The rain and wind return in full force as we gain altitude. Two-thirds of the way up, we stagger into Refuge de Joclar and just sit at the table for a few minutes, regrouping.
Now that I’ve been helpfully reminded of how awful it is to be stuck outside in the cold and wet, hiking through the coming storm is starting to seem like not such a great idea. I could get used to this whole “being indoors” thing.
It’s still raining and the wind has reached a fever pitch by the time we leave the refuge. Forty, sixty, seventy kilometer-per-hour gusts beat against our eardrums. We totter past the two Joclar lakes on uneven terrain while the gale occasionally sends us stumbling. Oh yeah, baby, we are definitely getting off trail as soon as possible.
It’s instantly better when we get to the other side of the pass, and the conditions keep improving as we descend. I question my sanity as the clouds break and the weather turns mild. Did that storm even just happen? Is it over for good? Does this mean we can keep hiking after all?
Our plan is to stay the night at l’Hospitalet’s municipal campground and hike a few kilometers to an unmanned cabin tomorrow. We can decide from there whether to push into the high country or shelter in place.
The campground is noisy and the sky looks like impending doom. We sleep like babies despite it all.
Pas de la Casa
The new day dawns heavy and grey. With no need to leave camp early, we lay around listening as cold drops patter against the outside of the tent. Of course, the rain intensifies the moment we get up. We pack quickly and dash over to the bakery for breakfast.
I remain hell-bent on hiking until the moment I set foot in the cozy interior. Coming in here is like sinking into a hot bath, and I feel my resolve melting away.
I look behind me at the cold grey rain sheeting down outside.

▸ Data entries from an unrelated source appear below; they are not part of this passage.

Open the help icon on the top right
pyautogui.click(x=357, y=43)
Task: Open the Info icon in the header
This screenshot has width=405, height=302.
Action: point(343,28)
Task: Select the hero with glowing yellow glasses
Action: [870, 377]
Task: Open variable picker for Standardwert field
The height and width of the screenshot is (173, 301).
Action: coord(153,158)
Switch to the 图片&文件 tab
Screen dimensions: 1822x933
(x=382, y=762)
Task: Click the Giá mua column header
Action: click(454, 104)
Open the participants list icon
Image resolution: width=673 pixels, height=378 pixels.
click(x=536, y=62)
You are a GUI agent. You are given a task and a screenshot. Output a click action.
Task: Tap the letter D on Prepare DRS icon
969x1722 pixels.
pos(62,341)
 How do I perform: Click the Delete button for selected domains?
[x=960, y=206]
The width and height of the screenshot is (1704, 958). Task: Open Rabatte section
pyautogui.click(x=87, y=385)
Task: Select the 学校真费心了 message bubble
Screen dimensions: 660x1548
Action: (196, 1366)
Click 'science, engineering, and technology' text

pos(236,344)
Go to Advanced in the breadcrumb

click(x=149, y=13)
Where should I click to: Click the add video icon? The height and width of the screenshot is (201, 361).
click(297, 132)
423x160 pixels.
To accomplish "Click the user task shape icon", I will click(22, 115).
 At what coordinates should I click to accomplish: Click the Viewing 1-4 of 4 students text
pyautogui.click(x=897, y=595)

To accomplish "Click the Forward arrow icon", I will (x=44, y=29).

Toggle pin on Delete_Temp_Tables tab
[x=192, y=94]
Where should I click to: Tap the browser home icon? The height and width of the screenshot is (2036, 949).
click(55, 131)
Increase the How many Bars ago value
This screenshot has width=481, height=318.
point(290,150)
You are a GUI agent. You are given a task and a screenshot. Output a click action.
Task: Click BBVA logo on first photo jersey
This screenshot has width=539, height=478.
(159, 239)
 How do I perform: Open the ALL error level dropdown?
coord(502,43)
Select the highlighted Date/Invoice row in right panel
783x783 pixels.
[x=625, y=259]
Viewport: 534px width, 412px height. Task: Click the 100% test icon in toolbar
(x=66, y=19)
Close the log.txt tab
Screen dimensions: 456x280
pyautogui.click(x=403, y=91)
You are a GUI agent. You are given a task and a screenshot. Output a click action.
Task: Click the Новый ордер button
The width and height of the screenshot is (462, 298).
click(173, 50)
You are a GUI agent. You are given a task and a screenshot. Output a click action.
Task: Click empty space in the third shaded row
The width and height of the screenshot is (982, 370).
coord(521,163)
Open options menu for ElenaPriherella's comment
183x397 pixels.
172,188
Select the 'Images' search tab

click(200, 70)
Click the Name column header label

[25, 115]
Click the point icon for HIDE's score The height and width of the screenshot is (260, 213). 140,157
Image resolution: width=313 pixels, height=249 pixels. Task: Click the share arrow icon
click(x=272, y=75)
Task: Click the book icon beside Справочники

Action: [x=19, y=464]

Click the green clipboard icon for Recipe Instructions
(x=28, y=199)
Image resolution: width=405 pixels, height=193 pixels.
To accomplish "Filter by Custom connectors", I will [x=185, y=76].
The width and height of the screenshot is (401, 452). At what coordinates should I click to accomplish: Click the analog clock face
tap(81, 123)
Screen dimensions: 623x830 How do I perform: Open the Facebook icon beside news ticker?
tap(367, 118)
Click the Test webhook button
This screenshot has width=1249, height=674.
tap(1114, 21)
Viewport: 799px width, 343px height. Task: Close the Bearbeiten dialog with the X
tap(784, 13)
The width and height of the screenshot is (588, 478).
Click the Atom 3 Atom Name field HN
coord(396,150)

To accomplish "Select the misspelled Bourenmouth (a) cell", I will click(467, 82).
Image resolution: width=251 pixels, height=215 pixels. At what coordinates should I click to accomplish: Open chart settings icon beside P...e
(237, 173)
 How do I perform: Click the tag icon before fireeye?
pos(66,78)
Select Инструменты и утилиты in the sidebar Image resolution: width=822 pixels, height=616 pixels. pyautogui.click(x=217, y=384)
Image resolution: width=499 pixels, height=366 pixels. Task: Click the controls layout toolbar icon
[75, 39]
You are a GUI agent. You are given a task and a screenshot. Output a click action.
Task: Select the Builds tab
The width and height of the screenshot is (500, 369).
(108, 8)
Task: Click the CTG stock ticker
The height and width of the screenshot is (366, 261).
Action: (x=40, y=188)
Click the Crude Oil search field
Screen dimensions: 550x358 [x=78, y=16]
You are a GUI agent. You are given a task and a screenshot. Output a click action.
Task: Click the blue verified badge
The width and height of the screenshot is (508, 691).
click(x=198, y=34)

Then I look back at the pile of warm, buttery croissants behind the bakery counter. I suck in a lungful of cinnamon-scented air and exhale a long sigh of resignation.
In truth, the writing has been on the wall for days: tackling this storm is a dumb idea and we shouldn’t do it. The precipitation, the windchill, and the high elevations we’ll encounter in the next section could be a deadly combination for an underprepared hiker.
Harv has always been on Team Don’t Hike Through a Snowstorm and has been patiently waiting for me to get on his wavelength. Now that I’m here, he wastes no time bumming us a ride to the closest town with any available lodging.
Pas de la Casa is a soulless, cursed place. The Andorran border town consists of about 25 “supermarkets” that mostly sell frying pans, perfume, tobacco, Jim Beam, and giant boxes of nougat.
Above the storefronts loom several dozen high-rise hotels for people who need multiple consecutive days to peruse the 25 supermarkets. There’s nothing else: no cafes, no parks, no houses – nothing that would help create the vibrant fabric of a real town.
But it’s perfect for a couple of hikers desperate to escape the weather. We get a room and hole up for several days while the wind howls and the mountains slowly turn white. We read, listen to the news in Spanish, stretch, and make endless cups of tea.
I turn my phone back on and it works perfectly. Miracle! I guess it’s true what they say about the new iPhones being waterproof.
While we’re lazing around town, Karel Sabbe sets the supported FKT on the Pacific Crest Trail: 46 days, 12 hours, and 50 minutes. He just finished the PCT in less time than it’s going to take Harv and me to hike the freaking HRP. What a guy!
I text our Belgian friends about it. Lukas and Nathalie respond – they say it’s pretty rough in the mountains right now, but they’re weathering the storm so far. I’m glad they’re safe.
This unplanned zero is frustrating but not as depressing as I’d feared it would be. It’s hard to be salty about staying safe and warm indoors when the outside world looks so very uncomfortable.
Sadly, all this snow means we won’t get to summit the iconic Pic Carlit on this trip. But I’m proud of us for respecting our limitations and making a decision that feels smart and safe. We’ll hike out again when the storm clears.